Previewing the Vander Plaats case against Branstad

Bob Vander Plaats was the clear front-runner in the Republican field of gubernatorial candidates a few months ago. He's been campaigning for the job longer and more actively than anyone else. He had contacts statewide from his 2006 campaign for lieutenant governor, and from Mike Huckabee's presidential campaign. He also had several endorsements from state legislators and a big lead in a Republican poll taken in July.

During the past six months, various potential Republican candidates have ruled out a campaign for governor, including Secretary of Agriculture Bill Northey and State Auditor David Vaudt. Efforts to recruit a business leader (like Mary Andringa) failed too. Some Iowa politicos believe that these people backed off not because they thought Governor Chet Culver was unbeatable, but because they couldn't see a way to defeat Vander Plaats in the Republican primary.

Most people would now agree that Vander Plaats is an underdog. Branstad will have more money, more media coverage and more support from Republican power-brokers. He'll be able to cite last week's Research 2000 poll, showing Branstad narrowly ahead of Culver, but Vander Plaats way behind the incumbent.

Vander Plaats won't give up without a fight, though. He has promised to stay in this race through the June primary, and he has some strong cards to play, as I'll discuss after the jump.  

I see four ways Vander Plaats can convince Republicans to support him instead of Branstad.

He won't let conservatives down. Of all the Republican candidates, Vander Plaats takes the most extreme position against same-sex marriage, saying he will stop it with an executive order. Watch Vander Plaats talk about the marriage issue at a recent house party (beginning about two and a half minutes into this video):

This part starts around the 4:50 mark:

"I'm willing to die on the marriage hill. I'm willing to die on the separation of powers hill. [...] The reason why you need a governor to issue the executive order goes way beyond marriage. If you continue to allow a Supreme Court to drive a car without a license, every one of your freedoms is up for grabs. Private property. Free enterprise. Freedom of speech. Freedom of religion. Freedom of assembly. [...] You need to have an executive who's willing to hold a court system in check, otherwise you'll get tyranny, not liberty."

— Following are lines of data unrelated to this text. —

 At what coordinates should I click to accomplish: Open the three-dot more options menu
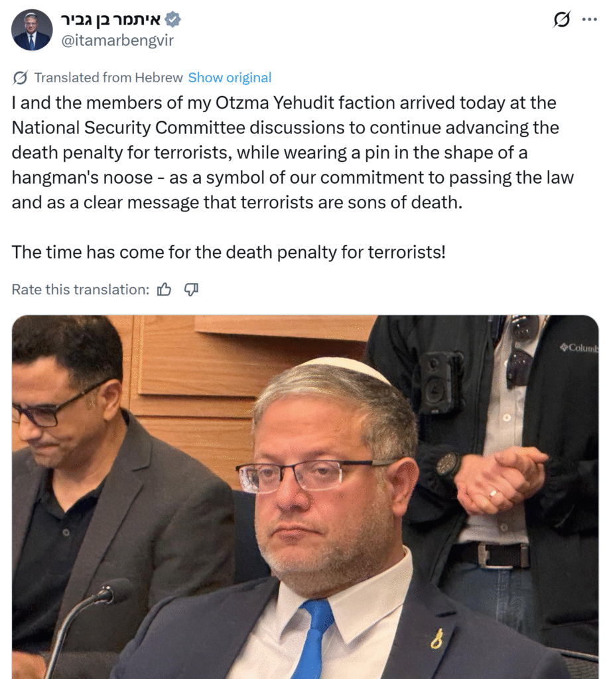pyautogui.click(x=590, y=19)
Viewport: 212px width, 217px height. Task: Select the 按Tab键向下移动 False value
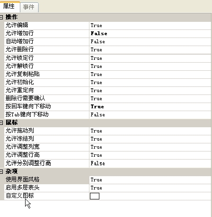(97, 114)
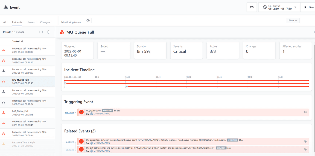Go to next results page arrow
This screenshot has height=156, width=315.
tap(43, 32)
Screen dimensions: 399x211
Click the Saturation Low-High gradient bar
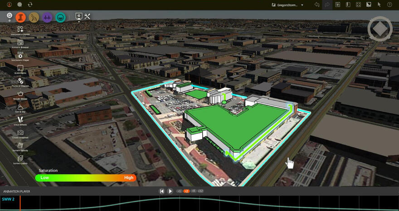click(x=85, y=178)
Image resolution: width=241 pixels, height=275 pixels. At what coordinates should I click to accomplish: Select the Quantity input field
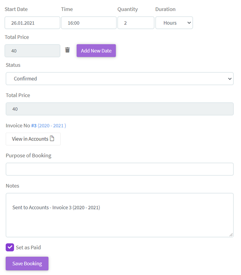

Vander Plaats makes similar points in the cover story of Citizen magazine's November issue. That publication of Frank Dobson's group Focus on the Family reaches a large national audience and highlighted Vander Plaats as a player in a "marriage showdown in Iowa."

Toward the end of the house party video clip, Vander Plaats cites Newt Gingrich's support for his executive order idea. I'll be interested to see whether Gingrich uses his huge fundraising operation to help Vander Plaats in this primary.

Socially conservative Republicans carried Branstad to victory in the three-way 1982 primary and helped him fend off Congressman Fred Grandy in 1994. But many feel that Branstad did not deliver on issues of critical importance to evangelicals, even when he had a GOP-controlled legislature toward the end of his tenure.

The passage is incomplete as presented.